In an announcement notifying users of the move, Circle revealed that the decision to move to Bermuda was because the country’s regulatory framework has so far been able to keep pace with innovations in the global crypto industry.

The company, however, added that regulatory limitations within the United States meant that they wouldn’t be able to offer some of their upcoming asset listings and platform capabilities, U.S.-based customers.

In part, the announcement states, “Unfortunately, because of US regulatory limitations, we will not be able to offer many of these new services to US persons for now. However, we’re committed to serving US customers as best we can despite the constraints.” Circle added that they’d be looking to advocate for changes to U.S. policies concerning crypto, but since they’re packing their bags, it doesn’t seem lobbying would be on their priority list, going forward.

Capitol Hill wants to discuss Crypto

There seems to be hope on the horizon, however.

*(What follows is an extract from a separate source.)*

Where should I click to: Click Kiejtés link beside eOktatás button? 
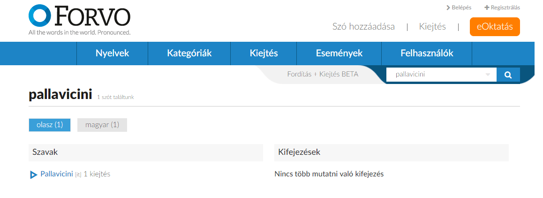432,27
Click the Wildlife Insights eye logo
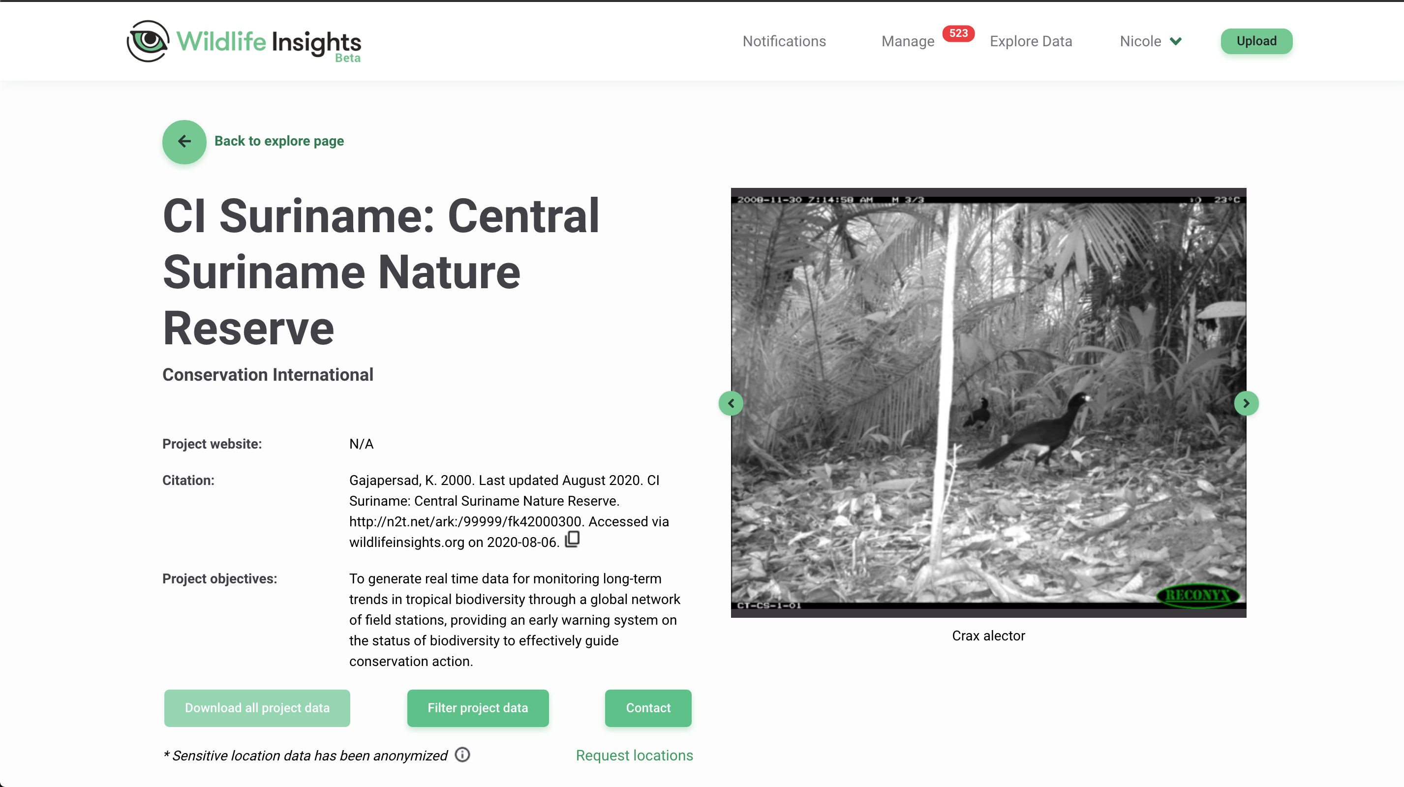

Earlier this week, the United States Senate published an announcement revealing that it would be holding a broader debate on regulations for cryptocurrencies and blockchain technology.

The hearing, entitled “Examining Regulatory Frameworks for Digital Currencies and Blockchain,” will be convened on July 30, with some notable names in the crypto, tech, and legal sectors set to be in attendance. Hopefully, they lay the groundwork for cryptocurrency regulations and get the industry moving forward.